## AIM OF THE EXERCISE
Counting task for the data below: how many lines hold the word "computer"? Answer with the number only.
Content starts
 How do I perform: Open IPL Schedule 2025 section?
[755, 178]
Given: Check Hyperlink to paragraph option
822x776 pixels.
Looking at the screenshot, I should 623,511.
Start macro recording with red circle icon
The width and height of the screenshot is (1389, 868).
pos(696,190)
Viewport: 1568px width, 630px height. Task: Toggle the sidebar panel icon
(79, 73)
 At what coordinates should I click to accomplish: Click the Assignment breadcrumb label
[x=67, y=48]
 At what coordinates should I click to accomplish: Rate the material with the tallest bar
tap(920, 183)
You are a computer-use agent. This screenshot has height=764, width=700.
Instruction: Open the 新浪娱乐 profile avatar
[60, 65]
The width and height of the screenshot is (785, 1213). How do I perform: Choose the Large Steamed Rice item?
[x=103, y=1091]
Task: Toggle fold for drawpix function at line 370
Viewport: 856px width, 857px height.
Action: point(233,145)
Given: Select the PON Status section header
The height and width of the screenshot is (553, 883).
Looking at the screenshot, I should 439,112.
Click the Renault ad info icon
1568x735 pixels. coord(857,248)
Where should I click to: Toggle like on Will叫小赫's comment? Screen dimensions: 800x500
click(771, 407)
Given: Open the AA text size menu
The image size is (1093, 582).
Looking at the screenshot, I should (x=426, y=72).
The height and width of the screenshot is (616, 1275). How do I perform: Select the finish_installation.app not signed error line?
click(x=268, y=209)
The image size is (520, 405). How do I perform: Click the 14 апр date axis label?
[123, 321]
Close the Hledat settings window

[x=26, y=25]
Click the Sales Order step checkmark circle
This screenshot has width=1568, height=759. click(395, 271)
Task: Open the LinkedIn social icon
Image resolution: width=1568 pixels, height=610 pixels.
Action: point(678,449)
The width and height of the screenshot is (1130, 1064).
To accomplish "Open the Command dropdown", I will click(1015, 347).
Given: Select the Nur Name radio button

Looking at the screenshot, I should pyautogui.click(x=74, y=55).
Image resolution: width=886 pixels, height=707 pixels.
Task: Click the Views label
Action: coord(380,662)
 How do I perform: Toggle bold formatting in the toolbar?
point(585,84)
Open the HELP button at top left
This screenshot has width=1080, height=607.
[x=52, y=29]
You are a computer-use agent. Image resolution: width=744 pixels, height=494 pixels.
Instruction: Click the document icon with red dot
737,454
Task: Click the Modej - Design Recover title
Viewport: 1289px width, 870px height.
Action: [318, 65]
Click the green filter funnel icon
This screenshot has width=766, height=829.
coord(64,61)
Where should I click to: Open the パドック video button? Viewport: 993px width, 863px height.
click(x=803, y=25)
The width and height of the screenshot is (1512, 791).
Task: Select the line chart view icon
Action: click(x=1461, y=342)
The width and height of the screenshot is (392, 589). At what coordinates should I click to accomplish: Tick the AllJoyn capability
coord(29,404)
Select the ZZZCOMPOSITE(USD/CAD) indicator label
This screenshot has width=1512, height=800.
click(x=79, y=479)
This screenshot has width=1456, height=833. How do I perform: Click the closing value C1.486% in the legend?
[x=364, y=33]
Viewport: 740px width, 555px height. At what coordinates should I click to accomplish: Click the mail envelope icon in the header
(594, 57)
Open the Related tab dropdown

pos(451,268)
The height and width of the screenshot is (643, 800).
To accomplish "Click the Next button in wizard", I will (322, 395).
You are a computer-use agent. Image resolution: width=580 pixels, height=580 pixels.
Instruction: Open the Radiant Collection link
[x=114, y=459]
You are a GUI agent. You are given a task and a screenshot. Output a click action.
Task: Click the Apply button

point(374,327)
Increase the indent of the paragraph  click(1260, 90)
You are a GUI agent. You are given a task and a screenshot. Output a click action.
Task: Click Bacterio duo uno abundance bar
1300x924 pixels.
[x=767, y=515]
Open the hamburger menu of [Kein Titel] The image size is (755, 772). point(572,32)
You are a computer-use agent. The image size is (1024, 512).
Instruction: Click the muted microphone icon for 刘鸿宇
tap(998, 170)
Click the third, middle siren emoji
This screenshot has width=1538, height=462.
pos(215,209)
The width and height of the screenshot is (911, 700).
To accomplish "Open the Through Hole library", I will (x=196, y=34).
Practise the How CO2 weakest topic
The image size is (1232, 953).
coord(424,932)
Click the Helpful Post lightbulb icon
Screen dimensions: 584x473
Content ends
## TASK SOLUTION
4